According to the Report, the campaign lacked vigour, and messaging focused on the main party leaders, rather than on genuine issue-driven discourse.
“Widespread practices of vote- buying, as alleged by many IEOM interlocutors, remained a problem. The leaking of sensitive personal data of some 900,000 Albanian citizens before elections, including their political preferences, was of serious concern and made voters vulnerable to pressure”, the Report states.
Despite a robust legal framework in place to prohibit the misuse of administrative resources and minimise the advantage of incumbency, ministers continued to campaign during official engagements.
“The resulting publicity gave the ruling party a significant advantage. The alleged provision of incentives and pressure on civil servants were areas of concern. In his official capacity, the President campaigned against the ruling party”, the document stressed.
When it comes to the media environment, the Report describes it as “crowded”,
“Editorial independence is negatively impacted by owners’ interests, which induces self-censorship. Journalists remain vulnerable to pressure and corruption… This, combined with party-produced content in news programmes, limited voters ability to make an informed choice.

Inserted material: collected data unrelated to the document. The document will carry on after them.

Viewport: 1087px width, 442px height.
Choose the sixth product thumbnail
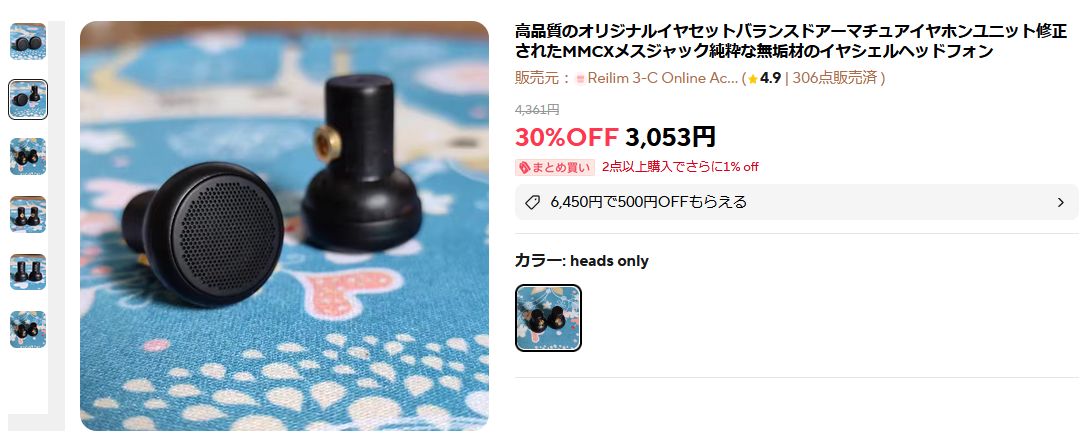point(28,329)
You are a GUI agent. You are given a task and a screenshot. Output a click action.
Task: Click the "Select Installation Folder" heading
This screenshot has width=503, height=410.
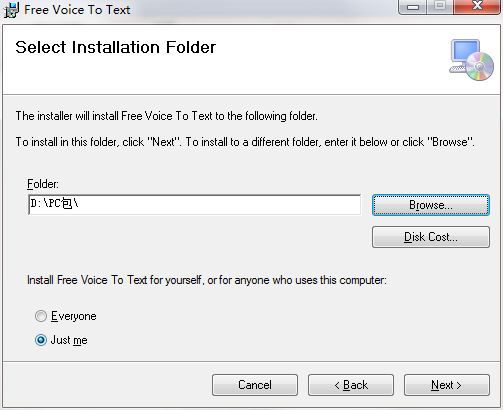tap(116, 47)
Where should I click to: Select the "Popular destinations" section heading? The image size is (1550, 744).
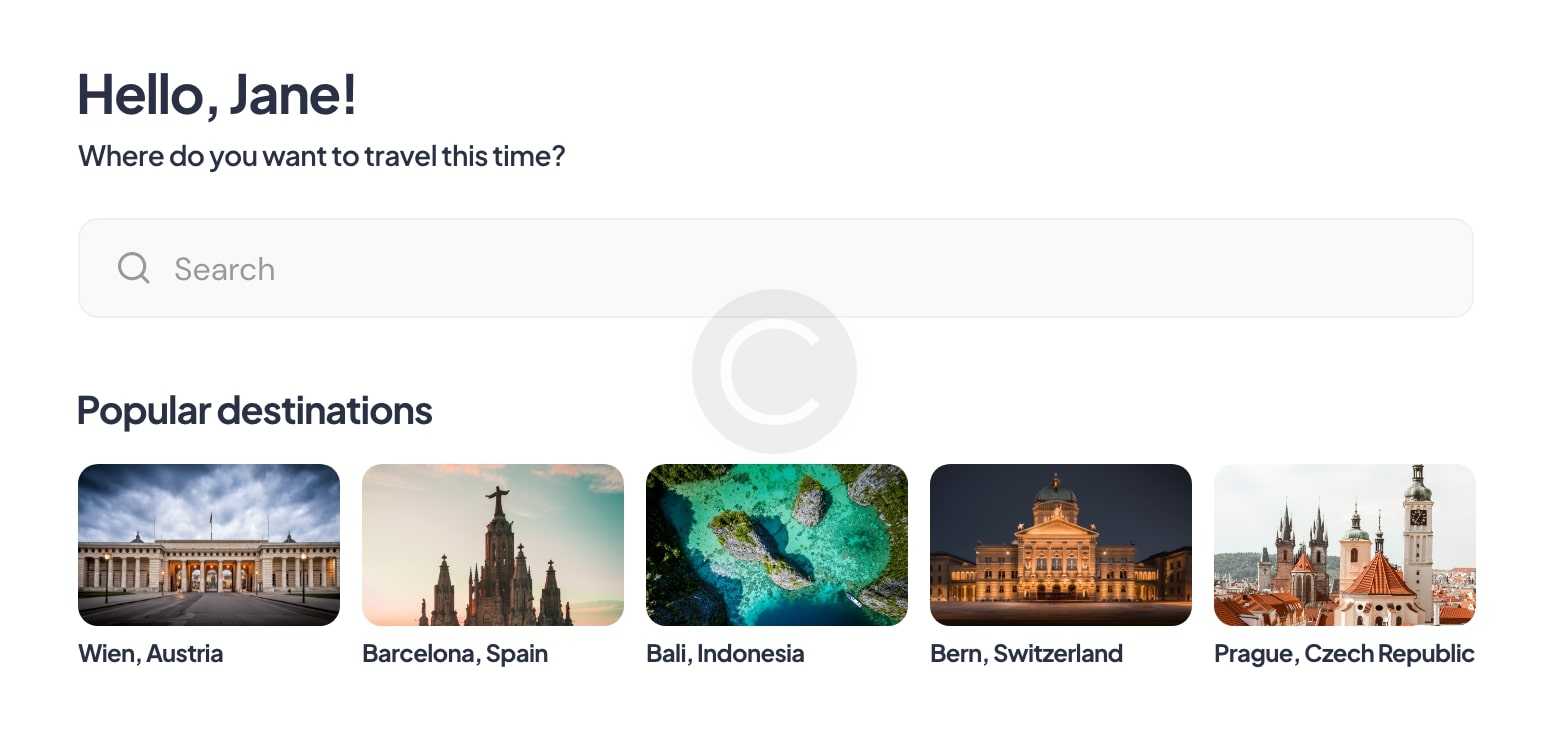click(x=255, y=410)
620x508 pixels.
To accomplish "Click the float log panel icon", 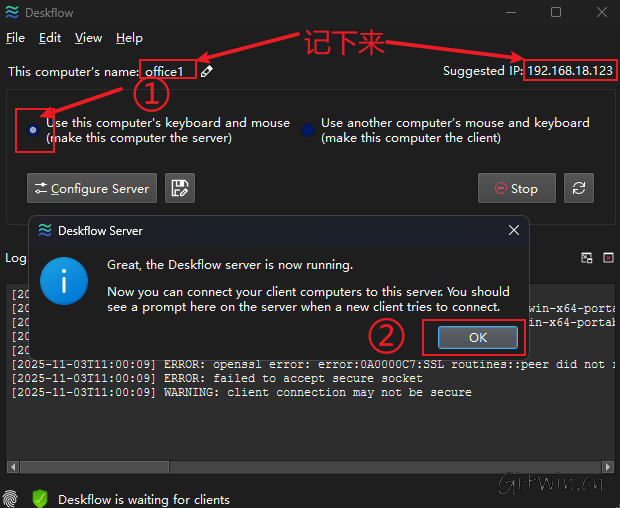I will click(587, 258).
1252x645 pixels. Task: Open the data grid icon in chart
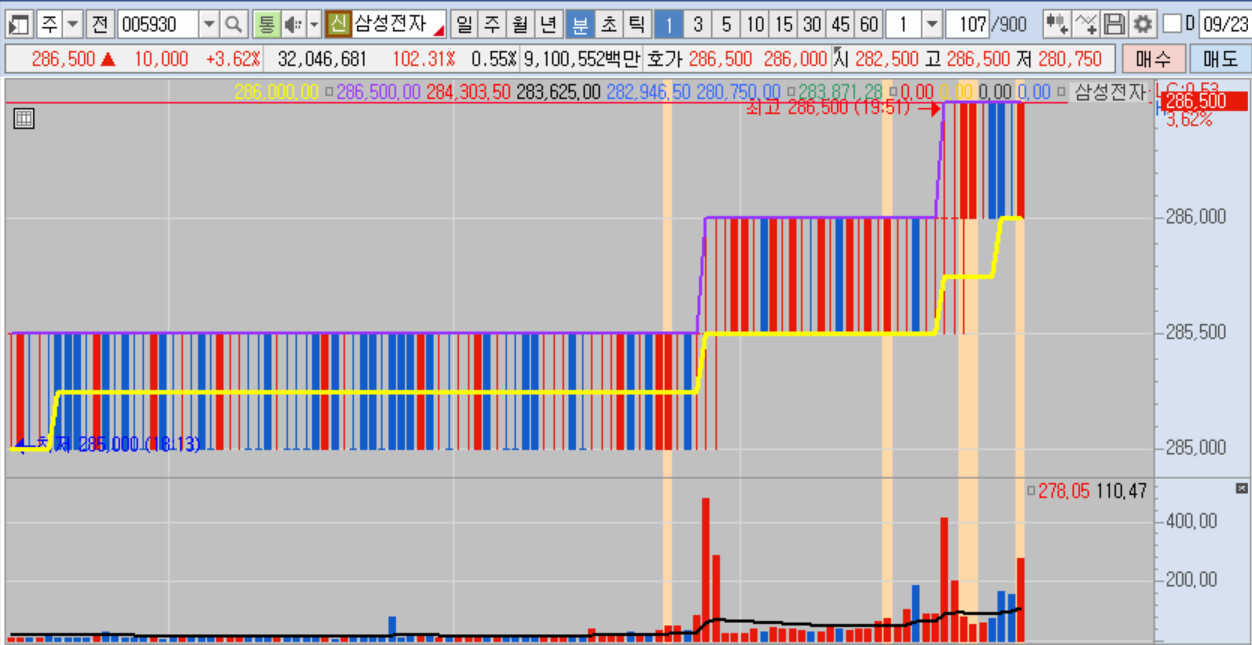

Regrettably, no televised debate between political leaders was organised”, the document reads.
The Report noted that the parliamentary elections had been held following a breakthrough political agreement achieved in June 2020, which had followed by electoral reform.

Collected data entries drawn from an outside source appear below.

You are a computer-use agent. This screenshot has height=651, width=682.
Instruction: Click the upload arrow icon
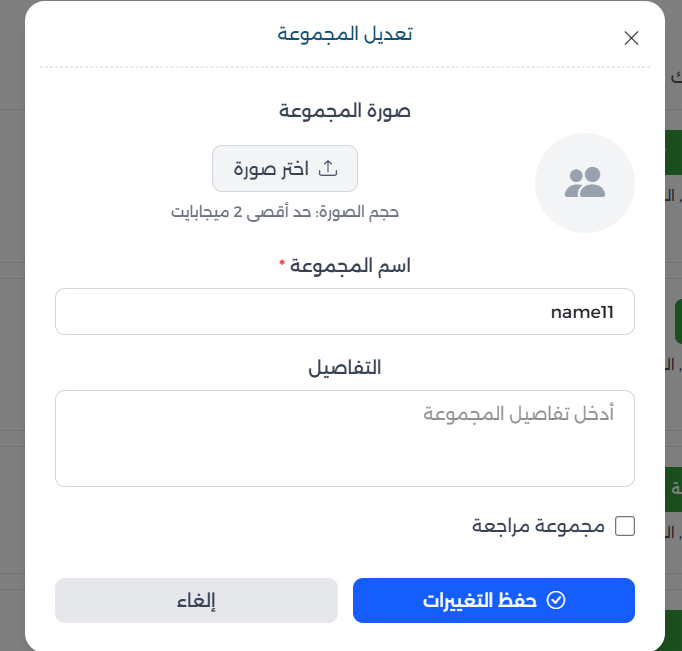point(327,168)
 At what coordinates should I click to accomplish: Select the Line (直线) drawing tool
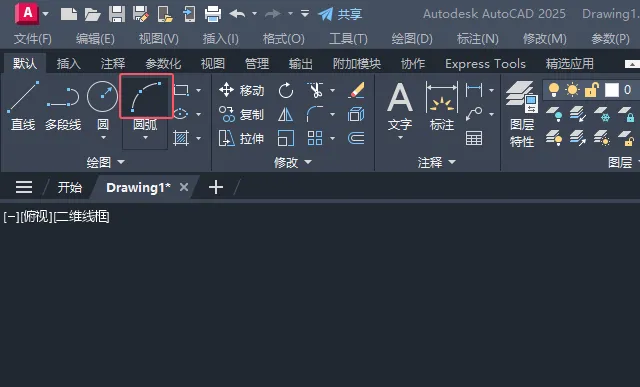[x=23, y=105]
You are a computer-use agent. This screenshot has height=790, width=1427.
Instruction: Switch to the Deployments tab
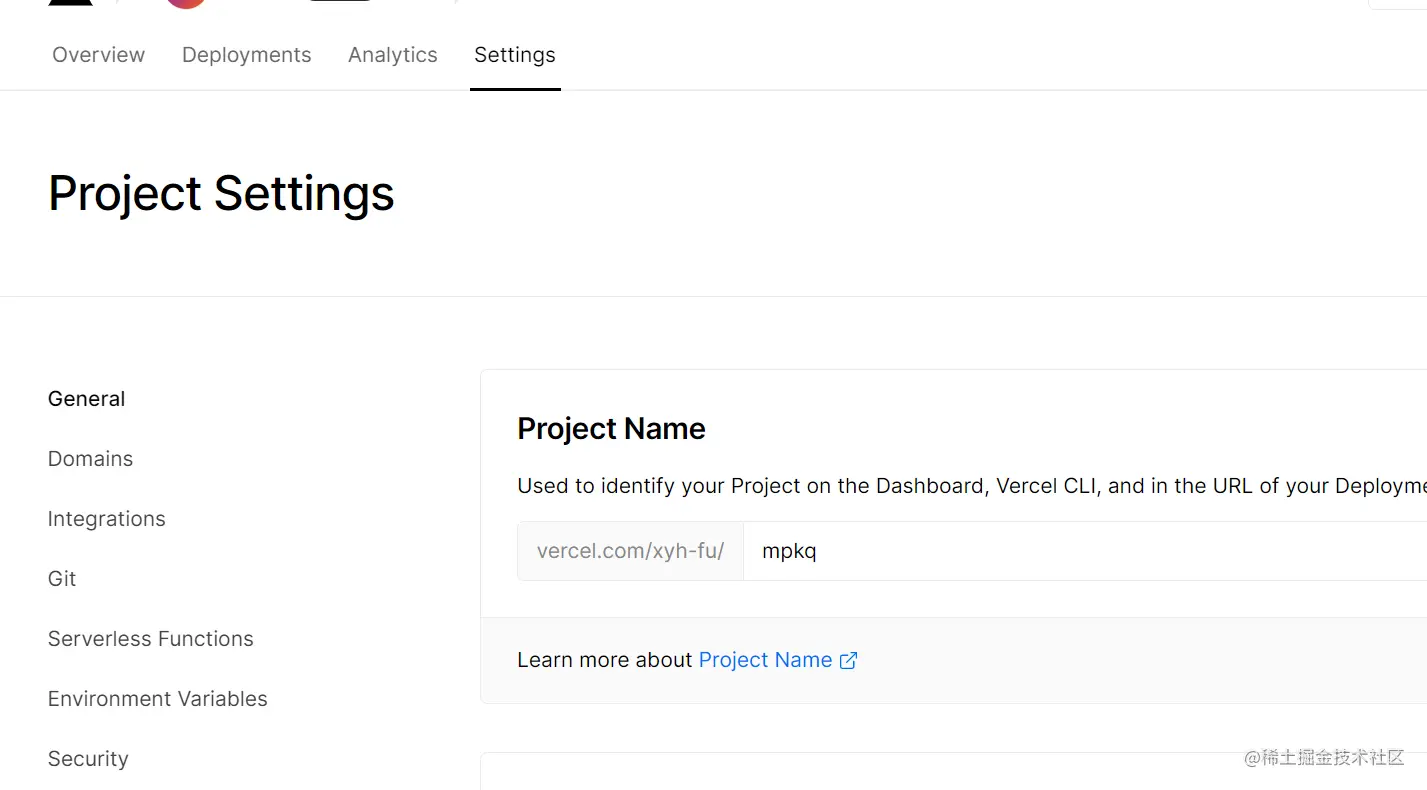tap(246, 55)
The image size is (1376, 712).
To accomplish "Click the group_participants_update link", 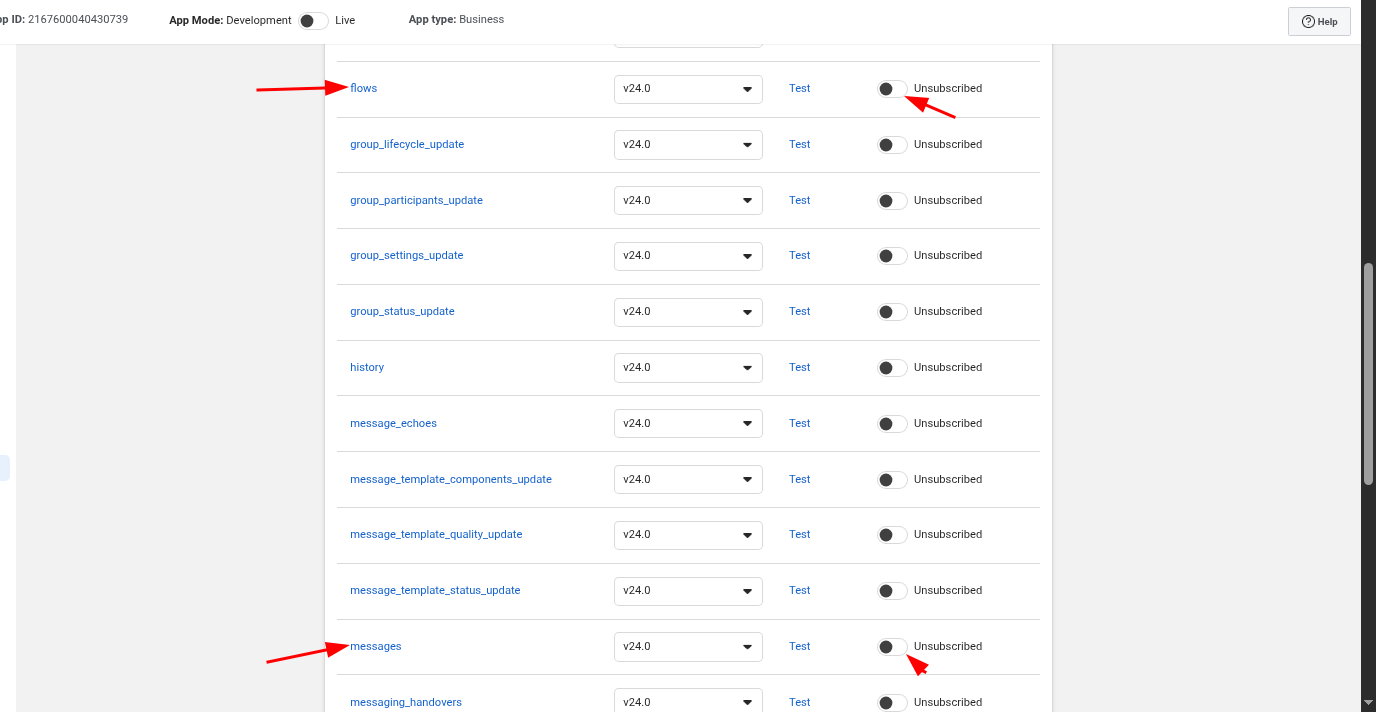I will 416,201.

“While the July 2020 changes in the Election Code were based on a wide political consensus and followed an inclusive consultative process, further constitutional and electoral amendments adopted in October 2020 were not preceded by due consultation with stakeholders. While a number of ODIHR and Venice Commission recommendations were addressed in the legislative changes, other recommendations remain outstanding, including those related to de-politicisation of lower-level election commissions, suffrage rights of persons with disabilities, criminal liability for defamation and use of campaign materials in the news”, the Report noted.
Parliamentary elections were generally well organized by the election administration.
“The newly formed CEC with its three distinct branches took on extensive new responsibilities following the recent legal amendments. Notwithstanding delays, including in the adoption of essential regulations, the launch of a voter education campaign and training of polling staff, the CEC managed to adequately fulfil most of its obligations, including complex new ones related to electronic voter identification”, the Report reads
Reacting to the Report, the EU delegation in Albania stated yesterday that the OSCE Report shows that the last elections were “generally well-organized” but that they also emphasize the need to start an electoral reform that will help solve all the issues that came to light, Euronews Albania reports.
While pointing out the concerns raised by OSCE over the misuse of public resources and official functions by the ruling party and other public officials, the EU delegation urges the new parliament to start works in improving the legal framework in time for the next elections.
On the other hand, the EU delegation also urged competent authorities in Albania to wrap up investigations and proceedings that are dealing with claims for vote-buying, including the case of the leaked personal data.